#### Work instructions:
Output the records from the line with "Given: Open the Bonos tile" through the end of the records as a Markdown table. Use a Row column for the row number and a Text column for the line itself, and skip blank lines.

#### Data to process:
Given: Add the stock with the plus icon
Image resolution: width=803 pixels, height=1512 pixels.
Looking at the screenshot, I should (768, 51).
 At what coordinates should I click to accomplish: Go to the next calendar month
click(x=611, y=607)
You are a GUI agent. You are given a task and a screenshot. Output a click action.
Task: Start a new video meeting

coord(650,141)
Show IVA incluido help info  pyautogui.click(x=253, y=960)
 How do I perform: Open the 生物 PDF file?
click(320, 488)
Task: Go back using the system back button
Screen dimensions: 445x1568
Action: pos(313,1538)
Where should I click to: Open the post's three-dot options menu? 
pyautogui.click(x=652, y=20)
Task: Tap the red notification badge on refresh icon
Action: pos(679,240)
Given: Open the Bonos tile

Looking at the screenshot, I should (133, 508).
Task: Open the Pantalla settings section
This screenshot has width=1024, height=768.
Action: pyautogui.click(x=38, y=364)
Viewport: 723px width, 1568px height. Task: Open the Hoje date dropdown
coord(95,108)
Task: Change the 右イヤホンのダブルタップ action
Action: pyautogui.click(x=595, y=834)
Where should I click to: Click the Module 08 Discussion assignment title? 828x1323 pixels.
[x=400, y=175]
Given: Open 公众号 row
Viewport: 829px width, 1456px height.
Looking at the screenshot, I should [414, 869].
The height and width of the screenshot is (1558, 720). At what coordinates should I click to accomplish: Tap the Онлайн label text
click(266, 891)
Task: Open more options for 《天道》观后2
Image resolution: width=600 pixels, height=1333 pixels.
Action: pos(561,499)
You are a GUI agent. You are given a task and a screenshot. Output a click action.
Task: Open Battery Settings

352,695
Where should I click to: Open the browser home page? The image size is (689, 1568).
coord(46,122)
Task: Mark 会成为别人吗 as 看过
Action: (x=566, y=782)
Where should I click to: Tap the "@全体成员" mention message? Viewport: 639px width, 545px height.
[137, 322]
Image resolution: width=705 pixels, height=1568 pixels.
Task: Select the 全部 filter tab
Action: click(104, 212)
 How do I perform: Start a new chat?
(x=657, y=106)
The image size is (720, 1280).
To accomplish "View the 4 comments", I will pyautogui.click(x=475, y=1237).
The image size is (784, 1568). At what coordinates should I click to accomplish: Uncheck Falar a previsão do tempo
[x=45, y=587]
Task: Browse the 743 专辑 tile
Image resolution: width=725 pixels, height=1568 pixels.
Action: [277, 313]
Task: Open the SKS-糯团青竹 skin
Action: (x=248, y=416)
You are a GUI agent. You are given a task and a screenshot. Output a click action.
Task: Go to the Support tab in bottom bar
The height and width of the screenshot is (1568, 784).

#### Expected answer:
| Row | Text |
|---|---|
| 1 | Given: Open the Bonos tile |
| 2 | Looking at the screenshot, I should (133, 508). |
| 3 | Task: Open the Pantalla settings section |
| 4 | This screenshot has width=1024, height=768. |
| 5 | Action: pyautogui.click(x=38, y=364) |
| 6 | Viewport: 723px width, 1568px height. Task: Open the Hoje date dropdown |
| 7 | coord(95,108) |
| 8 | Task: Change the 右イヤホンのダブルタップ action |
| 9 | Action: pyautogui.click(x=595, y=834) |
| 10 | Where should I click to: Click the Module 08 Discussion assignment title? 828x1323 pixels. |
| 11 | [x=400, y=175] |
| 12 | Given: Open 公众号 row |
| 13 | Viewport: 829px width, 1456px height. |
| 14 | Looking at the screenshot, I should [414, 869]. |
| 15 | The height and width of the screenshot is (1558, 720). At what coordinates should I click to accomplish: Tap the Онлайн label text |
| 16 | click(266, 891) |
| 17 | Task: Open more options for 《天道》观后2 |
| 18 | Image resolution: width=600 pixels, height=1333 pixels. |
| 19 | Action: pos(561,499) |
| 20 | You are a GUI agent. You are given a task and a screenshot. Output a click action. |
| 21 | Task: Open Battery Settings |
| 22 | 352,695 |
| 23 | Where should I click to: Open the browser home page? The image size is (689, 1568). |
| 24 | coord(46,122) |
| 25 | Task: Mark 会成为别人吗 as 看过 |
| 26 | Action: (x=566, y=782) |
| 27 | Where should I click to: Tap the "@全体成员" mention message? Viewport: 639px width, 545px height. |
| 28 | [137, 322] |
| 29 | Image resolution: width=705 pixels, height=1568 pixels. |
| 30 | Task: Select the 全部 filter tab |
| 31 | Action: click(104, 212) |
| 32 |  How do I perform: Start a new chat? |
| 33 | (x=657, y=106) |
| 34 | The image size is (720, 1280). |
| 35 | To accomplish "View the 4 comments", I will pyautogui.click(x=475, y=1237). |
| 36 | The image size is (784, 1568). At what coordinates should I click to accomplish: Uncheck Falar a previsão do tempo |
| 37 | [x=45, y=587] |
| 38 | Task: Browse the 743 专辑 tile |
| 39 | Image resolution: width=725 pixels, height=1568 pixels. |
| 40 | Action: [277, 313] |
| 41 | Task: Open the SKS-糯团青竹 skin |
| 42 | Action: (x=248, y=416) |
| 43 | You are a GUI agent. You are given a task and a screenshot. Output a click action. |
| 44 | Task: Go to the Support tab in bottom bar |
| 45 | The height and width of the screenshot is (1568, 784). |